Developing specific mapping paradigms per brain region requires experienced, MDT teams. In addition, patients must be motivated and cooperating throughout the operation, to allow successful initial and subsequent mapping.

How to avoid complications

Two types of complications can be observed. (1) Vascular injury to the superior sagittal sinus (SSS) or distal ACA. SSS injury risk is minimised if the craniotomy of performed 1 cm laterally, without exposing the SSS. The risk of ACA injury is minimised with a combined subpial/inter-hemispheric technique allowing early vessel identification and safer, expedient subpial resections.

(2) Injury of eloquent functions from incomplete or inaccurate intraoperative testing. In particular, extensive variability is documented in selection of intraoperative tests for language and other cognitive functions [5]. A large-scale specialists survey conducted by our group, on selection and interpretation of intraoperative tests, documented lack of agreement in all domains regardless of specialism or years of experience [5]. Our personalised model of mapping within the context of a BM-MDT conferred personalised testing paradigms.

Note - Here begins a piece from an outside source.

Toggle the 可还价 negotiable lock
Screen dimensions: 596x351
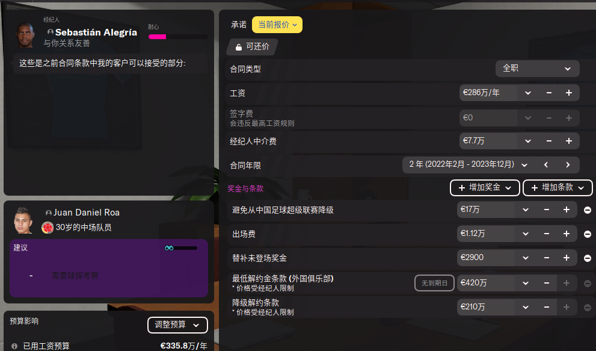coord(252,47)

Information given to the patient

The patient is given specific written information, applicable to the senior author’s practice, with description of each step of the ABM, including positioning, drilling, mapping and expectation setting. The patient is coached and supported before and during ABM.

10 key point summary

  • Awake-throughout craniotomy avoids intubation/extubation cycles and allows smooth phase transitions and enhances patient comfort.

  • Patient coaching before and during surgery is critical for successful ABM.

  • Each case is studied individually by an MDT team, and mapping paradigms are personalised based on pre-operative neuropsychological and functional neuroimaging testing.

  • Volume rendering of functional overlays facilitates neuronavigation.

  • The dominant SMA is involved in movement and speech initiation and can be tested consistently.

  • Monopolar and bipolar stimulations are best for motor and language testing, respectively.

  • Resection of targeted diseased segments of the CC, in the zones I, II, or III are unlikely to result in deficits.

  • The distal cerebral arteries are relatively small and can be easily damaged resulting in stroke.

  • Subpial resection is routine but interhemispheric vessel inspection enhances safety and vessel protection.

  • Anatomo-surgical dissections are likely to offer best surgical orientation and reduced complications.